Now I don’t know what possessed that one to change into a female, but I do remember walking in front of the tank in my underwear. I don’t know if that would have caused the transformation; my wife just tells me to get away from the front of the TV.
A kaleidoscope of colors
Another weird thing about fish is that the tropical ones are, for the most part, beautifully colored. Why is that? To attract mates? Scare predators? Look good in magazines? No, it’s because where fish live, the only color you can see is blue. If you descend in the ocean about 40 feet, or somewhere thereabouts (I’m a diver, but I never take a ruler with me), everything becomes blue because blue is the only color of the spectrum that gets through that much water. So all fish appear blue in the sea. A copperband butterfly would be blue with darker blue bands, and red appears black. The fish probably know why they have those colors, but no one else does.
Also, while we are seriously (or perhaps not so seriously) thinking about this, why do fish from temperate waters have drab colors? Ever see a bright red or blue flounder with yellow stripes? I didn’t think so, but why not? Why is it that people from tropical countries aren’t bright purple, yellow, and blue but tropical fish are? Despite having varying degrees of melanin in their skin, people from New York, Alaska, and Greenland are more or less the same colors as people from everywhere else. Why are fish so special?
So who’s really the superior animal?
Remember we spend thousands of dollars on fish, then spend more thousands on rocks, then spend hundreds on medications, test kits, books, etc. On top of that, we spend $12.00 for tiny little cubes of clam or mysis to feed them. What did a fish ever do for you? Nothing, right? Except die, jump out, or get ich, pop-eye, or swim bladder disease!

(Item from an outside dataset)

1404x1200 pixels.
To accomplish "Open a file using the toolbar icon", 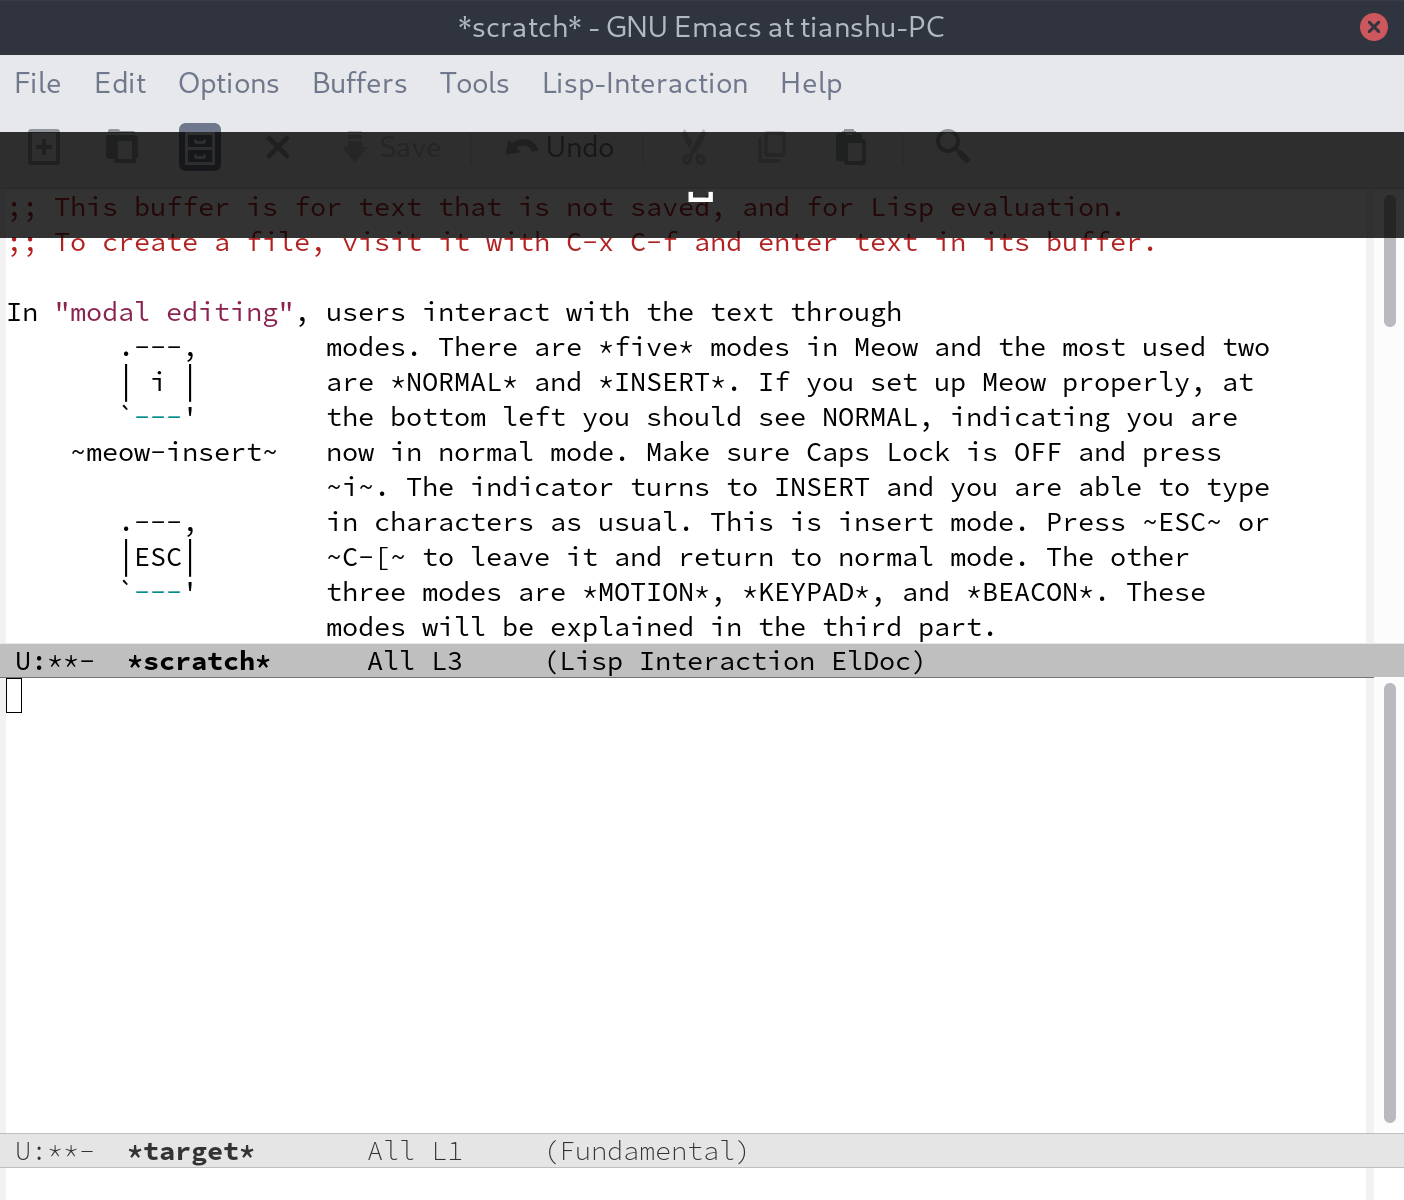I will coord(121,147).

These are just some of the things I don’t know. There is a whole plethora of other things I don’t understand—an unimaginably vast expanse of knowledge I don’t possess. I mean we could go on about what is at the end of the universe and we would all have different opinions, sort of like ich threads. I think at the end of the universe is a brick wall with tar paper on top of it, and beyond that are strawberry fields forever. Prove me wrong. (Editor’s note: Pepperland, peopled entirely by Blue Meanies, actually lies beyond the universe…or is it across the universe?)
I guess we should save some room for your thoughts and then start on why invertebrates are smarter than we are.
Well, smarter than “some” of us anyway.